### STUDY MATERIAL
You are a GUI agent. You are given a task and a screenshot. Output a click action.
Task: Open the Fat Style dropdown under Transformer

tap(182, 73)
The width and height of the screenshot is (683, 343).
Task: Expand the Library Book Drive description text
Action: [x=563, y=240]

### ABOUT THIS EXERCISE
Look above for the line containing "Task: Open the"; copy from it through the last line, exactly, and nothing more.

### EXERCISE RESULT
Task: Open the Fat Style dropdown under Transformer

tap(182, 73)
The width and height of the screenshot is (683, 343).
Task: Expand the Library Book Drive description text
Action: [x=563, y=240]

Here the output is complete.